Y a-t-il une éducation du goût ? Comment en pourrait-on douter? Si nous nous reportons aux lois générales de la sensibilité, énoncées au début de cet article, et qui s'appliquent aussi bien à la sensibilité esthétique qu'à la sensibilité physique, nous verrons qu'elle se perfectionne par l'usage, quand cet exercice est réglé par une intelligence attentive. Que faut-il donc faire pour développer le goût ? Lui fournir les occasions de s'exercer, et veiller à ce qu'il les saisisse avec soin et avec intérêt. Il ne reste plus maintenant qu'à appliquer ce principe aux perceptions qui relèvent de l'oeil, de l'oreille, de l'esprit.

En ce qui concerne les arts plastiques, et spécialement le dessin, le goût doit se former par l'étude intelligente, soigneuse, naturelle à la fois et méthodique, des meilleurs modèles ; il doit apprendre, par cette culture bien entendue, à distinguer l'expression, qui le sollicite, de l'impression qui ne s'adresse qu'aux sens. La multiplication des musées scolaires, des musées d'art industriel, des musées de moulages et autres collections, mis à la portée de tous, même par des pérégrinations circulaires, tout cela ne semble pas superflu pour conserver à la France cette primauté du goût qui ne lui procure pas seulement une satisfaction d'amour-propre, mais qui se résout en des avantages si considérables pour son commerce et pour son industrie.

C'est aussi une chose excellente pour l'éducation de l'oreille que les chansons de l'école et ces sociétés chorales et philharmoniques, si heureusement répandues aujourd'hui dans le pays et toutes piquées de l'aiguillon de la rivalité.
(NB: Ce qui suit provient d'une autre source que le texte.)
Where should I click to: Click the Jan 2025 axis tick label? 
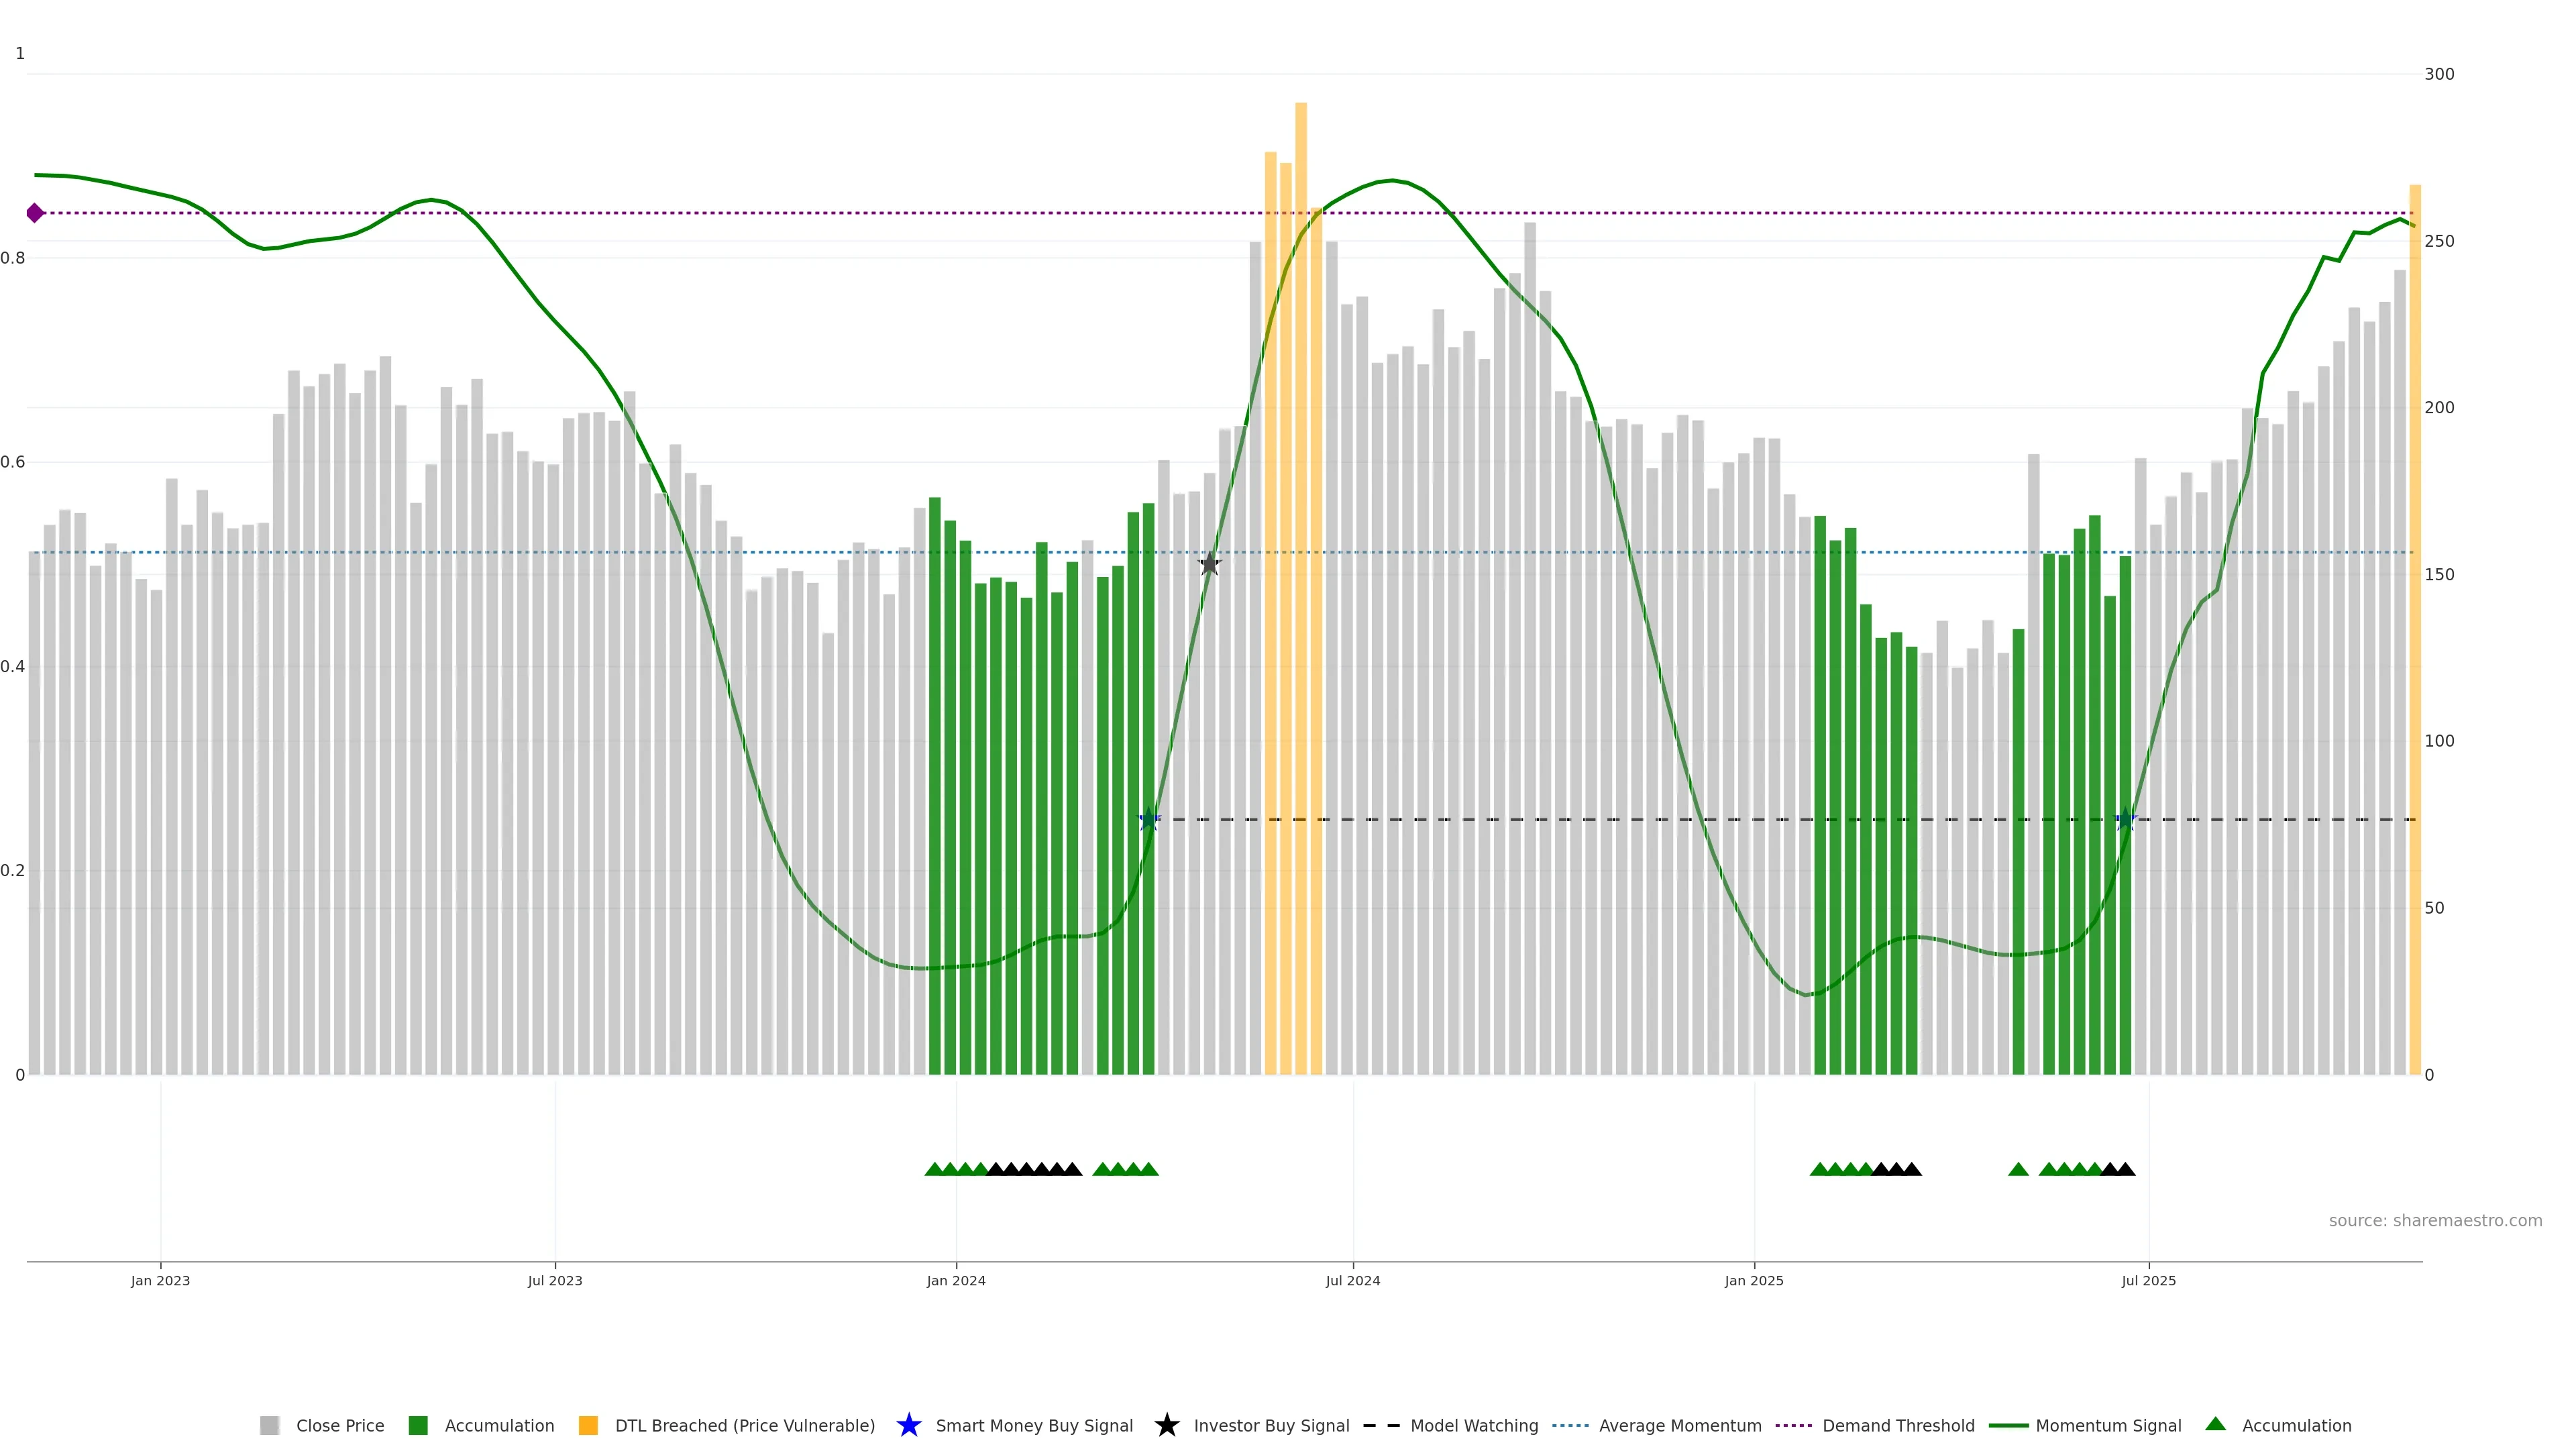[1753, 1280]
Il nous resterait à parler de cette finesse dans la perception des sentiments et des idées qui fait l'homme de goût. Nous n'ignorons pas qu'après tout, la nature, la société et la vie sont les grandes écoles et, les grands maîtres de ce goût-là. En fait de moyens artificiels, il y a les théâtres, qui présentent aux hommes une analyse de leurs préjugés et de leurs passions. Mais pour nous en tenir à l'école, où le goût doit se former par tous les enseignements et beaucoup par celui de la morale, nous dirons qu'aucun moyen ne nous semble conspirer plus puissamment à ce but que l'art de bien lire. Il a été enfin reconnu utile, comme les autres arts, longtemps tenus à l'écart, eux aussi, à cause de leur titre d'arts d'agrément. Avoir du goût, c'est juger ; et comment pourrait-on juger, si on ne comprend, si même on ne sent pas ? Pour bien lire, il faut sentir et comprendre les mille nuances de la pensée humaine. Apprendre à bien lire, c'est donc apprendre à avoir du goût, et, par là, à bien penser.